Another advantage of cleaning up archives, is the joy of finding drawings which were long time forgotten. For instance the drawing I've made of this cottage in the village I was born. I'm not sure in which year I've made this pendrawing, but it must be around 1994, cause it's made with the same sizes and drawingpaper I used for the drawings I made for the exhibition that never took place (read my previous post).
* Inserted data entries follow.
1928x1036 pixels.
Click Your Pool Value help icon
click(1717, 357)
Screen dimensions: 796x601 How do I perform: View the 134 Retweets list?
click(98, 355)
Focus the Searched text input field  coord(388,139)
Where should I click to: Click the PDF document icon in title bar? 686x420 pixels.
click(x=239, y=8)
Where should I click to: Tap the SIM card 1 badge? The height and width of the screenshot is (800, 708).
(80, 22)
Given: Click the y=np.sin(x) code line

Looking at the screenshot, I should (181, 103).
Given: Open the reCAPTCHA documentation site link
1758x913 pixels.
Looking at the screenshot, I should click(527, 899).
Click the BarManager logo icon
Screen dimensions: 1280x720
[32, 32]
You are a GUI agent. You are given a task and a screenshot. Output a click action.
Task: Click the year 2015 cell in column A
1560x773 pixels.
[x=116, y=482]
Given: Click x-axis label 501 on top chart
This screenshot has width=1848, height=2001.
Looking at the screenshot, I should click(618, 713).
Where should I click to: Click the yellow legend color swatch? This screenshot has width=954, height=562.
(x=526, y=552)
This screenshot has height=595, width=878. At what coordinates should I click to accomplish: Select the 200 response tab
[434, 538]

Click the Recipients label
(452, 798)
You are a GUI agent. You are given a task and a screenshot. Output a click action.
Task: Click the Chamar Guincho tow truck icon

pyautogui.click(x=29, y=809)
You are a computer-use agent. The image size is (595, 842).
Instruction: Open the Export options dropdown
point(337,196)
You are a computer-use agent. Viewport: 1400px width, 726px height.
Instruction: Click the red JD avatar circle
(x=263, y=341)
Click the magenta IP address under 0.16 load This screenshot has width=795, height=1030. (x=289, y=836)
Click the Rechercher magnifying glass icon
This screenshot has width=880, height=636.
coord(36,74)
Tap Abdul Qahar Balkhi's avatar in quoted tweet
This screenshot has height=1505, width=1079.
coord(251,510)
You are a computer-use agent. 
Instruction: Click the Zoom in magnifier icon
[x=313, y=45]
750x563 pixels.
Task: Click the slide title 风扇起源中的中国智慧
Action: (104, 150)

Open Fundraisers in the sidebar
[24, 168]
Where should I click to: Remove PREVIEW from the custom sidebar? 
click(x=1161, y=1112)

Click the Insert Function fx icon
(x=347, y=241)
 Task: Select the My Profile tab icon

This cottage stands on the corner of the street where my father was born. His elderly house didn't look a bit of what it looked like when my father lived there, so I choose this house as subject of my artistic needs. The house my father lived in was also in use as a bakery and a little shop. My father started his own bakery when he got married and my uncle inherited the bakery my grandfather started. Over the years the building was reshapen to the demands of modern entrepeneurship and architectural ideas of how a bakeryshop should look like. That is: according to my uncle. That didn't turn out to be a pretty sight, as you might expect.
Luckily my father had some very old sketches in his possession, which were made in the 1930's by his old neighbour. Using these sketches and some old black and white photographs, I've made a coloured pendrawing. This drawing still hangs on the wall above my father's organ, back in my parents house.